The treatment that I recall from grad school of absorption and emission starts from the model of a plane wave perturbing the atomic Hamiltonian. This model works conceptually for me to describe absorption and stimulated emission on a sort of statistical scale (many atoms), and obviously produces good real-world predictions for things like transition probabilities.
However, consider a single atom in a diffuse medium (say, a gas with low density) which, for some reason, has an electron in an excited state. Perhaps it absorbed some radiation or was jostled by other atoms. Let's consider the case that the excited state is one which decays quickly. The electron may move to a lower energy state, "emitting a photon", and some form of traveling EM fields will be radiated. This could happen even without interacting with neighbors or a passing EM plane wave. Right?
So what traveling EM fields are generated by such a transition? I imagine a sort of wave packet, perhaps the sum of multipole fields, but with a limited spatial/time extent, moving outward from the atom. Perhaps, the initial and final electron orbital states (themselves having multipole components) in the transition would determine the multipole components of the EM wave.
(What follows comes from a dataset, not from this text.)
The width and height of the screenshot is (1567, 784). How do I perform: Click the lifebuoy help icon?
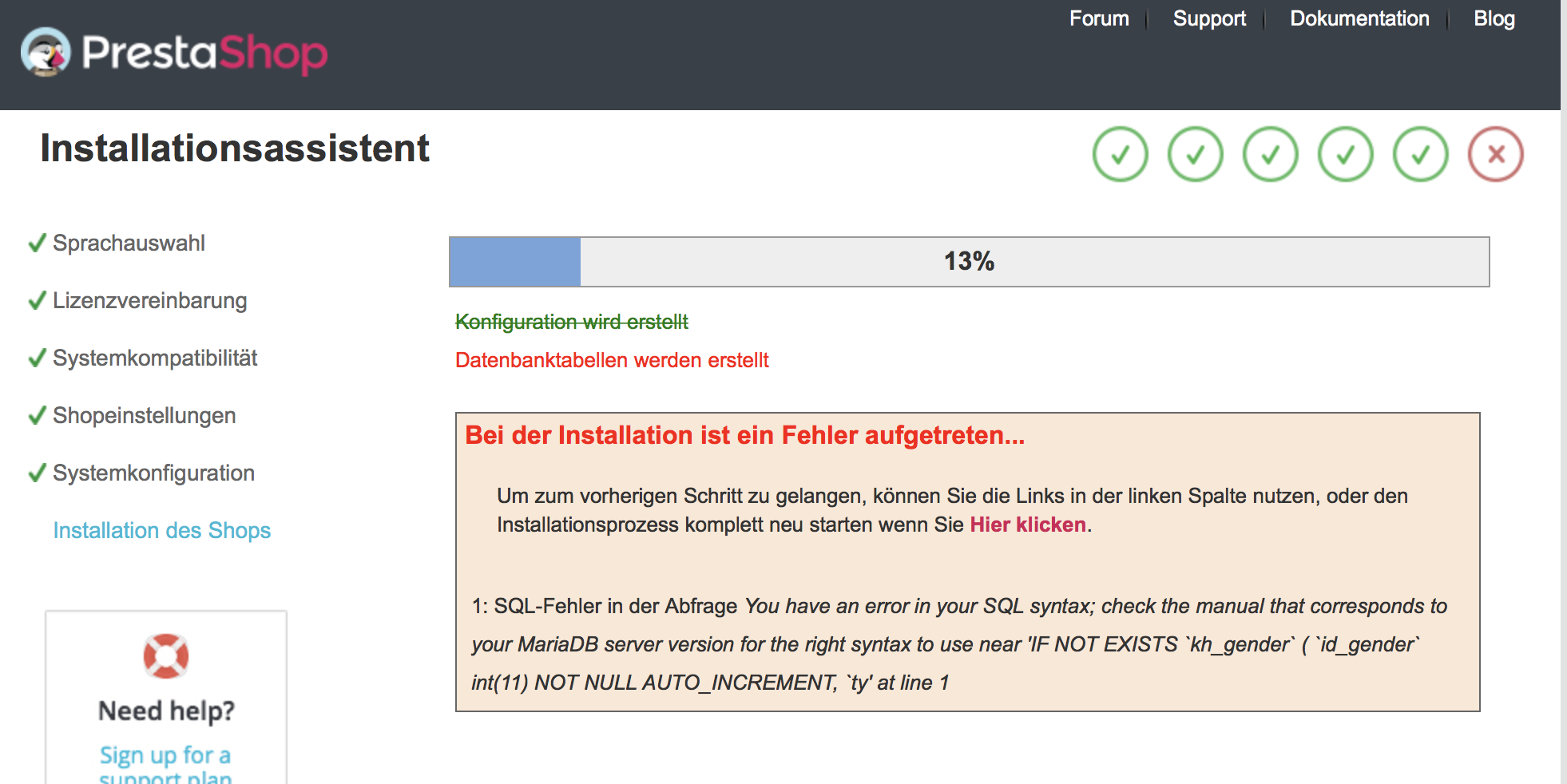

However, this does not seem to really work; one issue is, how would such a packet have a single frequency, as "the photon" does? Limited spatial extent would suggest a superposition of frequencies. A second issue is that, if "the photon" later interacts with some matter somewhere else (say, it is absorbed by a different atom), what happens to the wave front far away from the site of this interaction (say, in the opposite direction from the location of the original emission)?
Does anyone have an explanation, or link to a good treatment of this?